Bu noktada hiç farkında olmadan çok önemli bir seçim yaptığımız ama hayatımızı derinden etkileyen o anı hatırlatmak istiyorum. Bazen duygularımızla hareket edip mantıklı düşününce yapılmaması gereken pek çok şeyi yapmışızdır. Ben şahsen normal temiz havayı solumayı tercih ederim ve asla bir bitkinin kurutulup kıyılmış yapraklarını yakıp dumanını ciğerlerime çekmeyi düşünmem. Milyonlarca insanın hayatını zehir etmiş, milyonlarcasının çeşitli kanser türlerine yakalanmasına sebep olup dramatik bir ölüme götürmüş bu tarz bir davranışı hep kınamış, yakın çevremdeki insanların bu çirkin davranışlarıyla da mücadele etmişimdir.
Normal sağlıklı bir zihin yapısıyla insan öncelikle kendisine hatta çevresine de pek çok zararı varken bunu nasıl yapabilir benim aklım almıyor. Bazen evli çiftlerin çocuk sahibi olabilmelerinin önünde de bir engel olabildiğini de hayret ve dehşetle görmüşümdür. Nasıl yani? İnsan dünyaya bir mucize eseri olduğu kesin olan bir can getirebilme ihtimalinin önüne geçmesine nasıl izin verebilir? Bu noktada bir an durup düşündüğünde neyi neye feda etmiş olduğunu fark edebilirse, bu insanı kahreden bir pişmanlık olmayacak mıdır? Pişmanlık gerçekten yıkıcı berbat bir duygudur.

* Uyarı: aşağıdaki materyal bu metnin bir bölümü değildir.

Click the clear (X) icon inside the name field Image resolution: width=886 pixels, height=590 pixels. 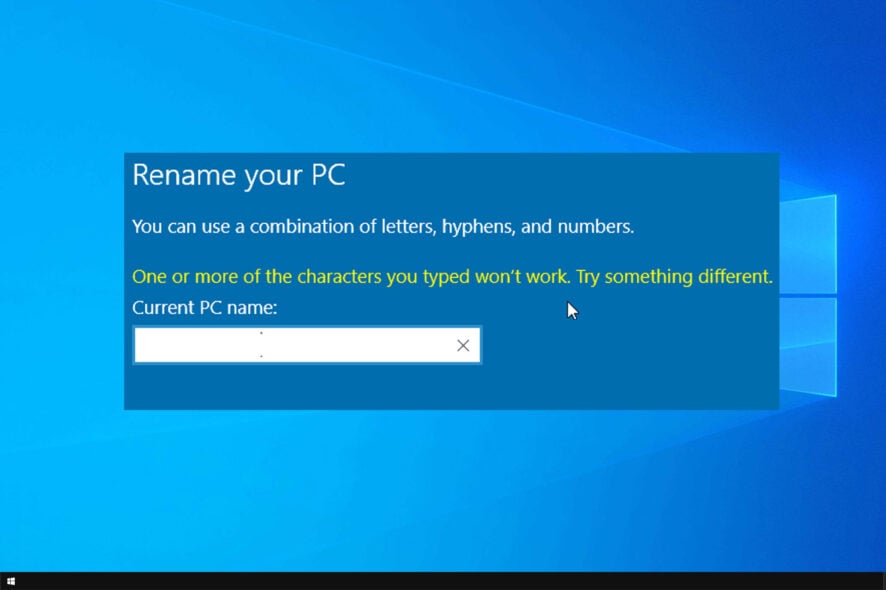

Günün birinde kötü bir seçim yapıp o tatsız duman üreten şeyi dudaklarınızın arasına almış olabilirsiniz. Belki uzunca bir süredir de bu saçmalığa kah isteyerek kan istemeden ama bağımlılıkla devam ediyor olabilirsiniz. En azından bir minik dimağın o manzarayı görüp kötü etkilenmemesi için buna bir son vermelisiniz. Sizin açınızdan gerçekleşebilecek diğer pek çok olumlu değişiklik ve zararlardan kaçınmak da cabası olacaktır.